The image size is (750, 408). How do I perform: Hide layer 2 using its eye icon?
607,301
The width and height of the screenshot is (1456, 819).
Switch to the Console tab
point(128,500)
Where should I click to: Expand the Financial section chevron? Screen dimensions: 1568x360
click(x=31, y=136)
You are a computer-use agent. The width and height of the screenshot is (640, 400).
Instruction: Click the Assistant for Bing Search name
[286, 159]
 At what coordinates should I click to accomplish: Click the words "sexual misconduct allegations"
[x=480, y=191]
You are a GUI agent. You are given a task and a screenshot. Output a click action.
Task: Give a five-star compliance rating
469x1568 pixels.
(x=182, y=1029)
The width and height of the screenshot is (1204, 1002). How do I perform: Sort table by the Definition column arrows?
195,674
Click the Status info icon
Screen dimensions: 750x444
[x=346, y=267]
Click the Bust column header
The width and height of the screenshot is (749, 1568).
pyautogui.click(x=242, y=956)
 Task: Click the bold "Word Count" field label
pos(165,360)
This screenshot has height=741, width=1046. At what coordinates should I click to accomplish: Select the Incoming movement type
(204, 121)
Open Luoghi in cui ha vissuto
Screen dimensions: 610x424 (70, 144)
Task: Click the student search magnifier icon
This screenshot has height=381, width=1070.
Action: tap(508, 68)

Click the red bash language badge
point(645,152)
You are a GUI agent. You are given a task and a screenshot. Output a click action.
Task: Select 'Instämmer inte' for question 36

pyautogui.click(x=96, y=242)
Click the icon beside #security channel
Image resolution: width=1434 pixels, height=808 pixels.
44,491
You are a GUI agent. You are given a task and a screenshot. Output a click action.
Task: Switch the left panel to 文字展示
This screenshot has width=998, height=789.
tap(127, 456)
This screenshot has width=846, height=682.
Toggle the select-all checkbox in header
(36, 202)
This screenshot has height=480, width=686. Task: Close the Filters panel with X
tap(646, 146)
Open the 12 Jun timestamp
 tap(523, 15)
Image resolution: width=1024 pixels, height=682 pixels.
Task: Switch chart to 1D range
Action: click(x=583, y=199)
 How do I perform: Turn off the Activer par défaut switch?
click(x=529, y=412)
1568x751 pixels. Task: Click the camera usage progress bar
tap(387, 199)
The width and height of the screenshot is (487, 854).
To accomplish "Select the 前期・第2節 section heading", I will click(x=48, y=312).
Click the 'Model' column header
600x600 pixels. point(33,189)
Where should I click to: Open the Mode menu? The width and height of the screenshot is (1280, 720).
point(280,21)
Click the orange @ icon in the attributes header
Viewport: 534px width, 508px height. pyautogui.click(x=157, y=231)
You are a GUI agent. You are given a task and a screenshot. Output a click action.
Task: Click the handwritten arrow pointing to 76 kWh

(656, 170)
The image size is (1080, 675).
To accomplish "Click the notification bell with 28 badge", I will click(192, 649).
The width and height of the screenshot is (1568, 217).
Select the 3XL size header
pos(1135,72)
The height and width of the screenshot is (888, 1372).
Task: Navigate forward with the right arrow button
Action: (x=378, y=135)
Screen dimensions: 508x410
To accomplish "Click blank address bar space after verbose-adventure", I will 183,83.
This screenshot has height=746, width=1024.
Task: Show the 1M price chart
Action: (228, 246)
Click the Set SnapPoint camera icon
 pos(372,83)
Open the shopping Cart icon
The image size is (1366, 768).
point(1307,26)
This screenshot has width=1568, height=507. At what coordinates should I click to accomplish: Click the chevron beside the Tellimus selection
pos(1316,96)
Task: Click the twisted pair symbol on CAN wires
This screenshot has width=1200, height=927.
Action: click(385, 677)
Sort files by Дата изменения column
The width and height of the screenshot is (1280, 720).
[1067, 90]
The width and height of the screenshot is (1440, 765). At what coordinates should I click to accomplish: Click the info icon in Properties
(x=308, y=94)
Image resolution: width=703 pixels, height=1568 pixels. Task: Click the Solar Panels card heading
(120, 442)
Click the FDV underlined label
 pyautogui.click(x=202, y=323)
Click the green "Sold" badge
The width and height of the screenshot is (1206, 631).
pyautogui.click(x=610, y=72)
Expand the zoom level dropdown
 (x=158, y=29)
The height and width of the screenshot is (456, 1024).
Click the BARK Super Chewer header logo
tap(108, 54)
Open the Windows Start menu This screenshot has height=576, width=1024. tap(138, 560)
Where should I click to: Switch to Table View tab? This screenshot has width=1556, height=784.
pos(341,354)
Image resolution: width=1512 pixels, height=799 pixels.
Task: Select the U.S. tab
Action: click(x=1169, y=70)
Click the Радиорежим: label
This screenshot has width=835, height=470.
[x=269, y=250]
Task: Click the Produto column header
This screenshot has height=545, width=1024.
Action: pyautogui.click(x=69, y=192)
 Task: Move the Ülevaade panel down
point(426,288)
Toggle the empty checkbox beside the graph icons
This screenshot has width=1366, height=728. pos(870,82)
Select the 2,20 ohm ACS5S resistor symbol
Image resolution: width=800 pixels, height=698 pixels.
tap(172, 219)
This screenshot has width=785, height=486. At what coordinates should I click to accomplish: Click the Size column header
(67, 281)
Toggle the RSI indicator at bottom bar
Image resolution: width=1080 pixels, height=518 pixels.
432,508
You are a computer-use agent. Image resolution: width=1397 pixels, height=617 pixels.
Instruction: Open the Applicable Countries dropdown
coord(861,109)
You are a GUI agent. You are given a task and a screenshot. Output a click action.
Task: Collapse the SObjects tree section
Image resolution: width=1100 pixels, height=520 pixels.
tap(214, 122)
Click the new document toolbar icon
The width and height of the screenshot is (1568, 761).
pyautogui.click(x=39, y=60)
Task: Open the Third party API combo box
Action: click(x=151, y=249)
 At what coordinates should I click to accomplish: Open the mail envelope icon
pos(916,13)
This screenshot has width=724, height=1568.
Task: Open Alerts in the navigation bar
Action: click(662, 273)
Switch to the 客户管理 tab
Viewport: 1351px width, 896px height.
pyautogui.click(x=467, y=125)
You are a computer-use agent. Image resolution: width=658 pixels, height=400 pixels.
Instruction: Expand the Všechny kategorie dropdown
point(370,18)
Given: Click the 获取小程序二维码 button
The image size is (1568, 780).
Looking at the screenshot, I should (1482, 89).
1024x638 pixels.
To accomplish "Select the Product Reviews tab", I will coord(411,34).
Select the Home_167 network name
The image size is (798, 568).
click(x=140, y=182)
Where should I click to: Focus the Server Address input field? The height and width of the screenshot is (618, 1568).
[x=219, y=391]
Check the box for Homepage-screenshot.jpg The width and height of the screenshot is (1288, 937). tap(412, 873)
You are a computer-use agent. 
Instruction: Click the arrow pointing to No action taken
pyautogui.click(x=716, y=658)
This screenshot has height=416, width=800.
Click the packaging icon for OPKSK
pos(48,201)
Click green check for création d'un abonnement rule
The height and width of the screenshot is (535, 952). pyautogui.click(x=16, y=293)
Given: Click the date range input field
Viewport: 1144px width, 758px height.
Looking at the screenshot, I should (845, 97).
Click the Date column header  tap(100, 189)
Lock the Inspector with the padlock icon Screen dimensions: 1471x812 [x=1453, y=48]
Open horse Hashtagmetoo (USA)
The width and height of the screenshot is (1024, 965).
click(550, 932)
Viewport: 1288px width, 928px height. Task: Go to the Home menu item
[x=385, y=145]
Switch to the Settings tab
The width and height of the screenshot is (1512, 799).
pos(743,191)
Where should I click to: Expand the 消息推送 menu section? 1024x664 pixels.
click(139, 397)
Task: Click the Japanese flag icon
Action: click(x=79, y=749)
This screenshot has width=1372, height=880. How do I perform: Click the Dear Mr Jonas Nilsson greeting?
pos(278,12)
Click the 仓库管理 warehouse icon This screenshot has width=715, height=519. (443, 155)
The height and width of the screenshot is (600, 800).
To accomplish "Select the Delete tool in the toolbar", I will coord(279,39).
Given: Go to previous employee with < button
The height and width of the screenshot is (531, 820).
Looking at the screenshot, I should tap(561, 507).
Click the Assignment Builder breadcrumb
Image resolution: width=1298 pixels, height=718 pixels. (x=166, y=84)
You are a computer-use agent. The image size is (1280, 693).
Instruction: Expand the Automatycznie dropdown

=-=-=

= Problem to work on =
How many lines of the entries hold the word "symbol"? Respond with the number alone.

= Output below =
2